=== Begin Enclosure ===

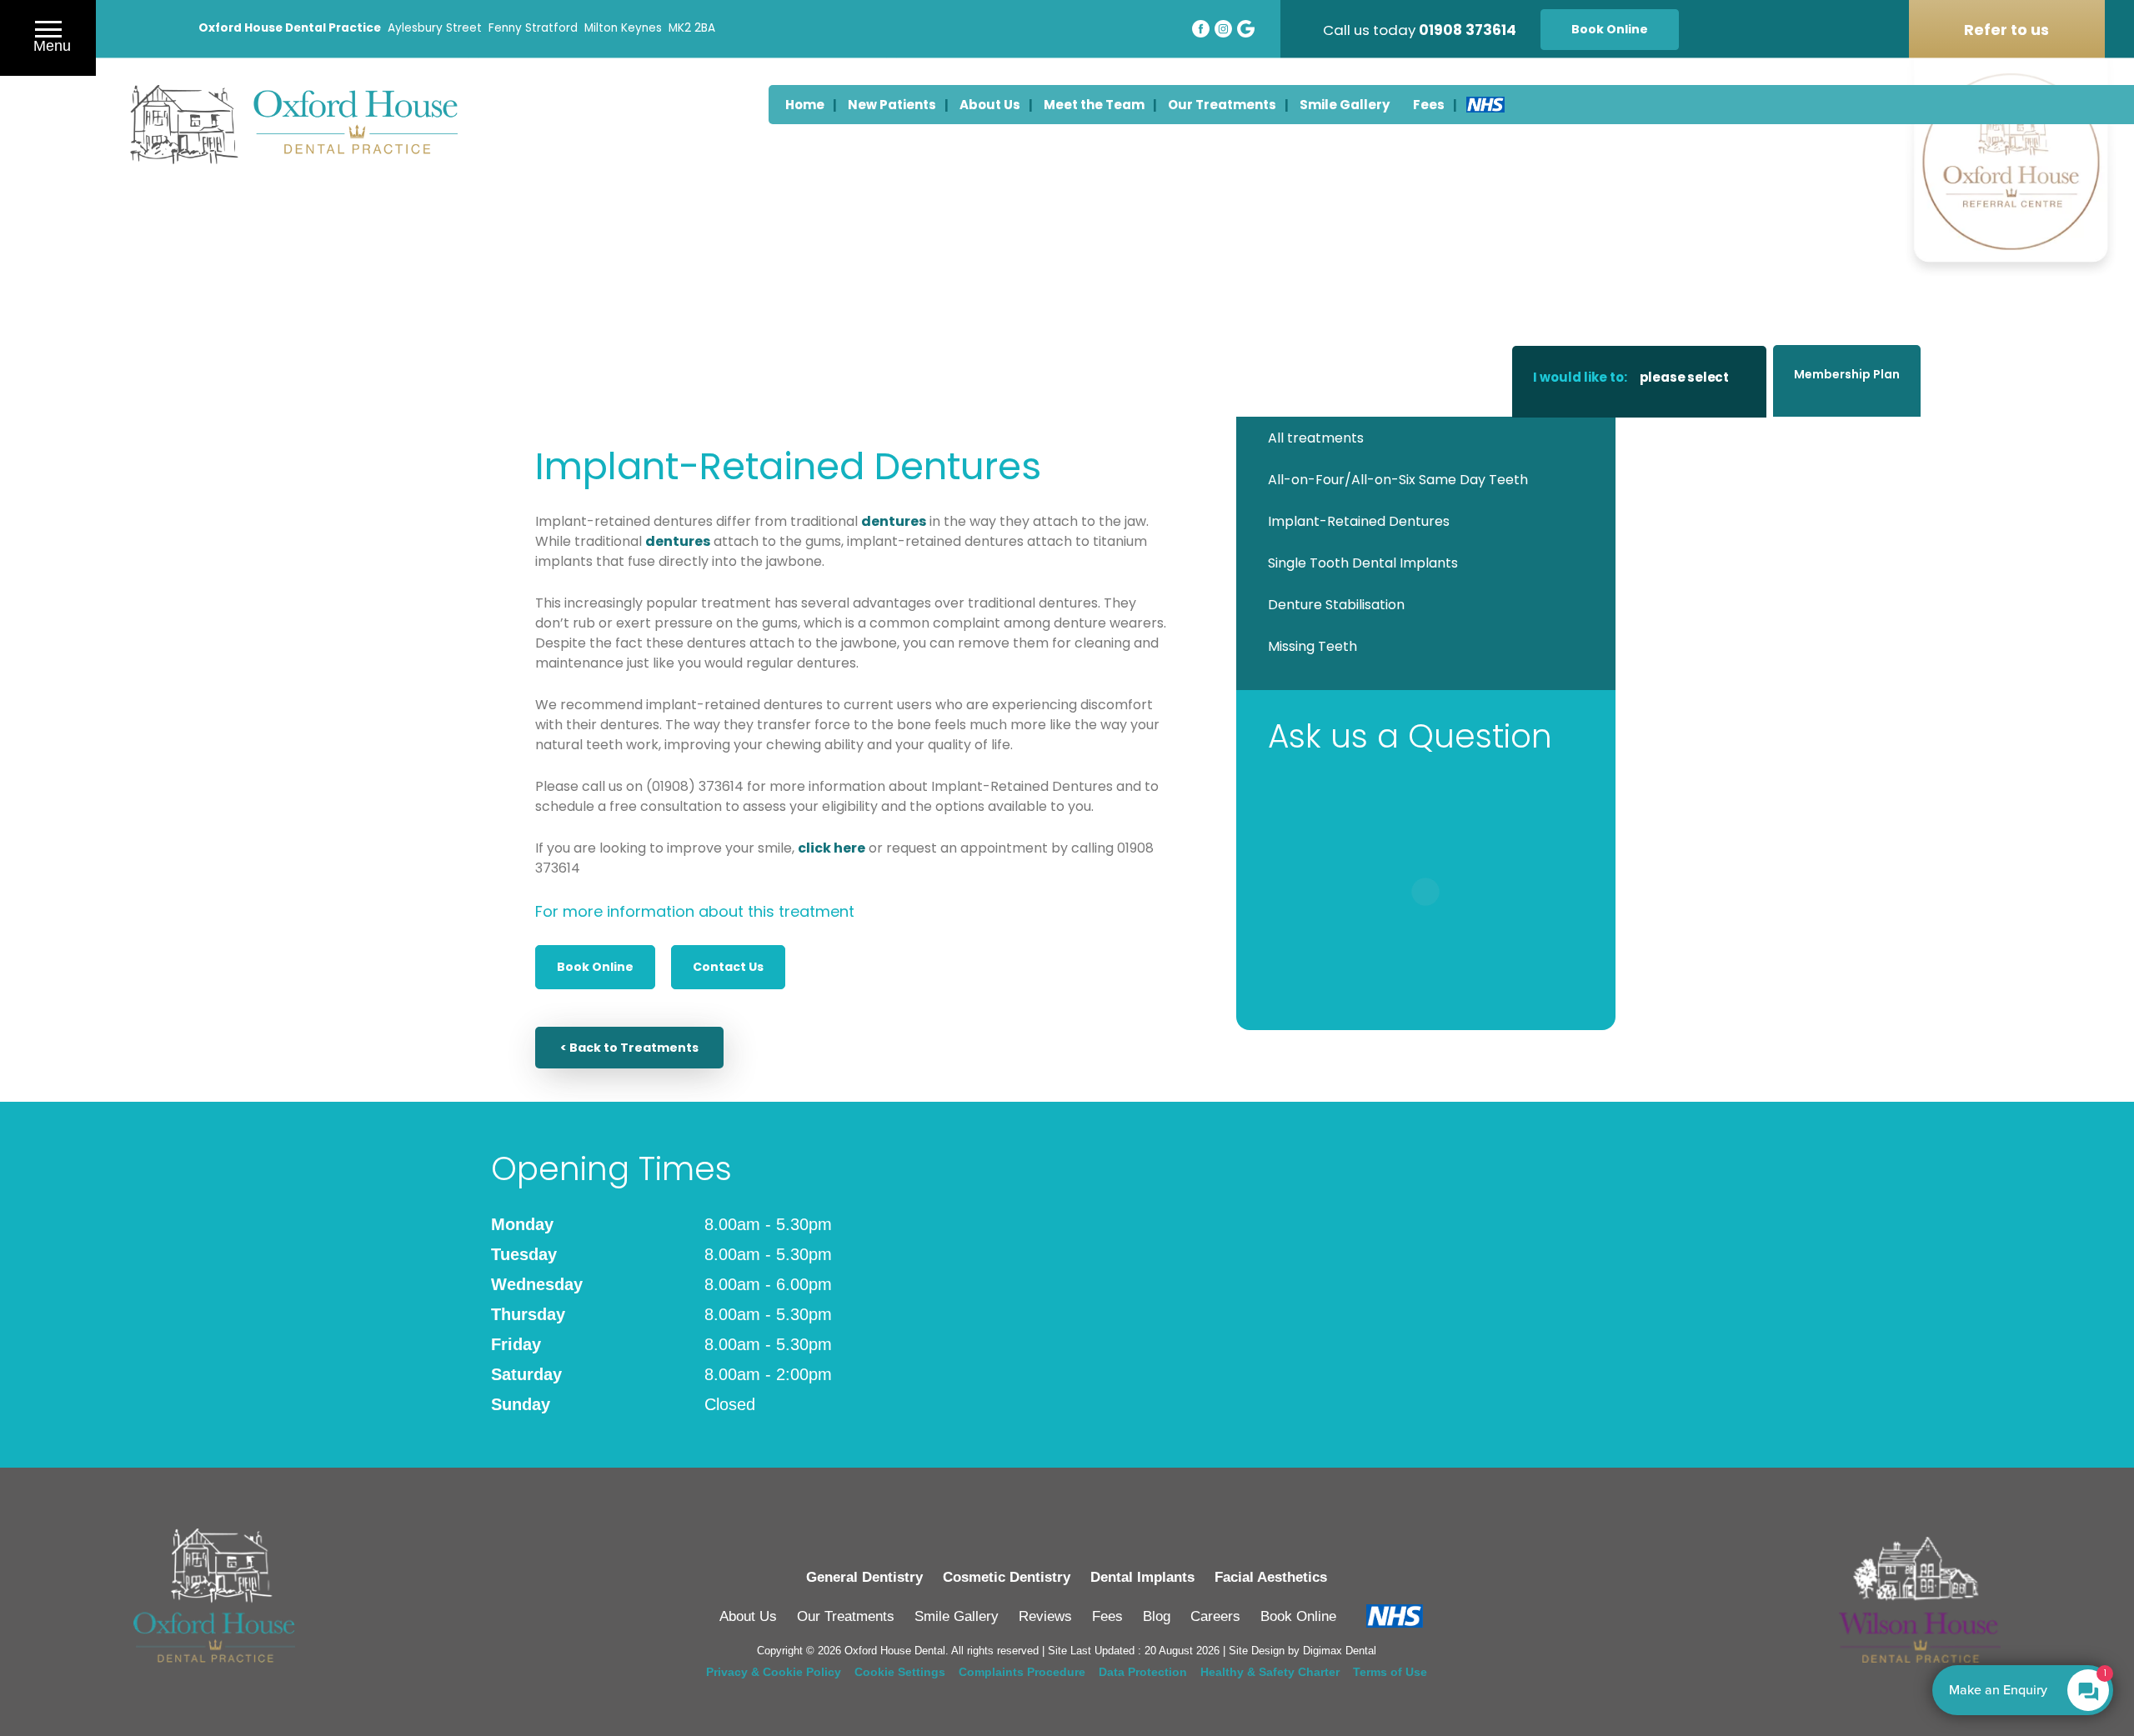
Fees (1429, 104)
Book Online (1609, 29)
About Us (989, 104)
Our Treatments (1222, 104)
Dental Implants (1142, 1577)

=== End Enclosure ===
=== Begin Enclosure ===

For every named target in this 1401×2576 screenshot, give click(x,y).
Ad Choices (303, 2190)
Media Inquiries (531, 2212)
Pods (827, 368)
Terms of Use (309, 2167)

=== End Enclosure ===

#### [YOUR GOAL]
Within the listing above, extract exactly the lines from the line with "Fees (1429, 104)" to the line with "Dental Implants (1142, 1577)", the two named lines included, and no others.

#### [RESPONSE BOX]
Fees (1429, 104)
Book Online (1609, 29)
About Us (989, 104)
Our Treatments (1222, 104)
Dental Implants (1142, 1577)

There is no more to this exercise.